This was one of the highest profile topics at ICANN's 60th meeting in Abu Dhabi which EFF attended last year, with registries and registrars laying the blame on ICANN, either for their liability under the GDPR if they complied with their WHOIS obligations, or for their contractual liability to ICANN if they didn't. ICANN has recognized this and has progressively, if belatedly, being taking steps to remediate the clash between its own rules, and the data protection principles that European law upholds.
A Brief History of Domain Privacy at ICANN
ICANN's first step in improving domain privacy, which dates from 2008 and underwent minor revisions in 2015, was to create a very narrow and cumbersome process for a party bound by privacy laws that conflicted with its contractual requirements to seek an exemption from those requirements from ICANN. Next in 2015, ICANN commenced a Policy Development Process (PDP) for the development of a Next-Generation gTLD Registration Directory Services (RDS) to Replace WHOIS, whose work remains ongoing, with the intention that this new RDS would be more compatible with the privacy laws, probably by providing layered access to registrant data to various classes of authorized users.
Meanwhile, ICANN considered whether to limit registrants' access to a privacy workaround that allowed registrants to register their domain via a proxy, thereby keeping their real personal details private. Although it eventually concluded that access to privacy proxy registration services shouldn't be limited [PDF], these don't amount to a substitute for the new RDS that will incorporate privacy by design, because not all registrars provide this option, or they only do so as an opt-in service, or via a third party who charges money for it.
Meanwhile, effective July 2017, ICANN amended its contract with registries to require them to obtain the consent of registrants for their information to be listed online.
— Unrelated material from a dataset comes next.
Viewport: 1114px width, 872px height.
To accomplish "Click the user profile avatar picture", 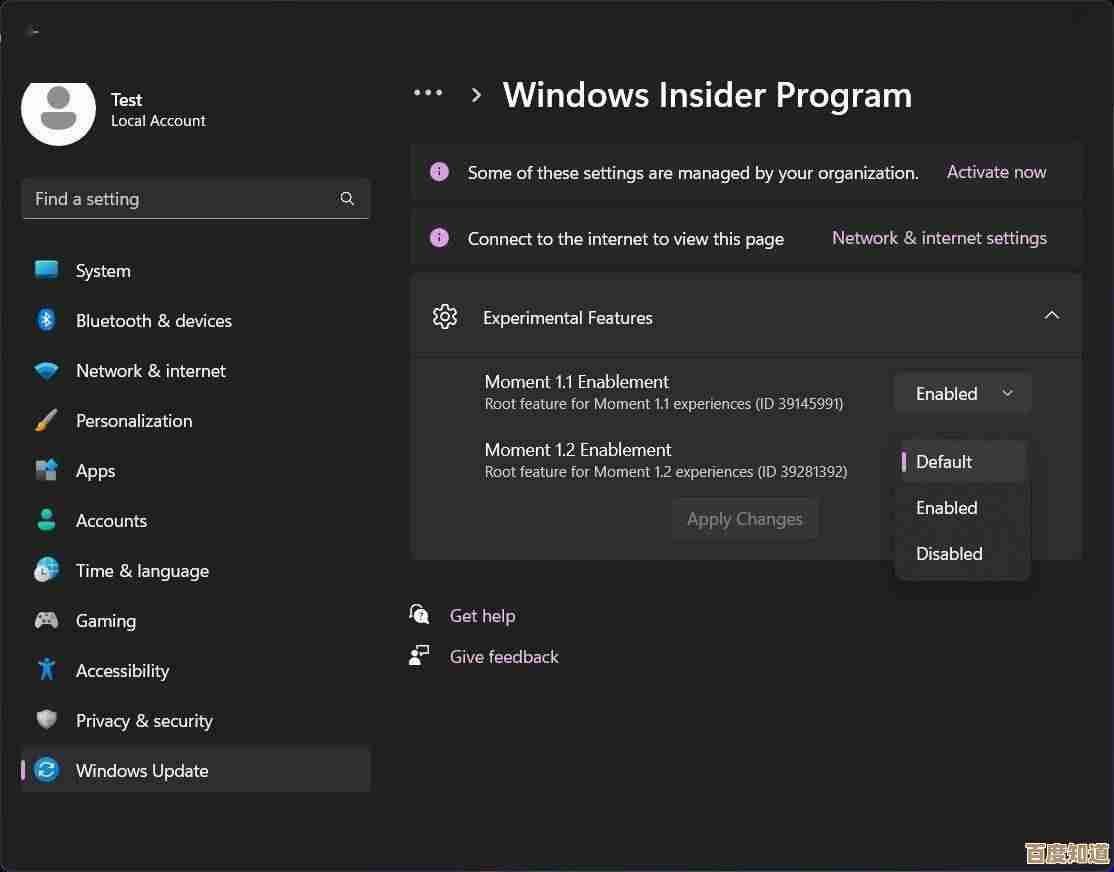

But again, this is no substitute for the new RDS, because consent that is required as a condition of registering a domain wouldn't qualify as "freely given" under European law. ICANN followed up in November 2017 with a statement that it would abstain from taking enforcement action against registries or registrars who provided it with a "compliance model" that sought to reconcile their contractual obligations with the requirements of data protection law.
Three Interim Options
Finally, with the GDPR deadline hard approaching and with the work of the Next-Generation RDS group nowhere near completion, ICANN has issued a set of three possible stop-gap measures for public comment. These three models, based upon legal advice belatedly obtained by ICANN last year [PDF], are intended to protect registries and registrars from liability under the GDPR during the interim period between May 2018 and the final implementation of the recommendations of the Next-Generation RDS PDP. In simple terms the three options are:
- Allowing anyone who self-certifies that they have a legitimate interest in accessing personal data of an individual registrant to do so.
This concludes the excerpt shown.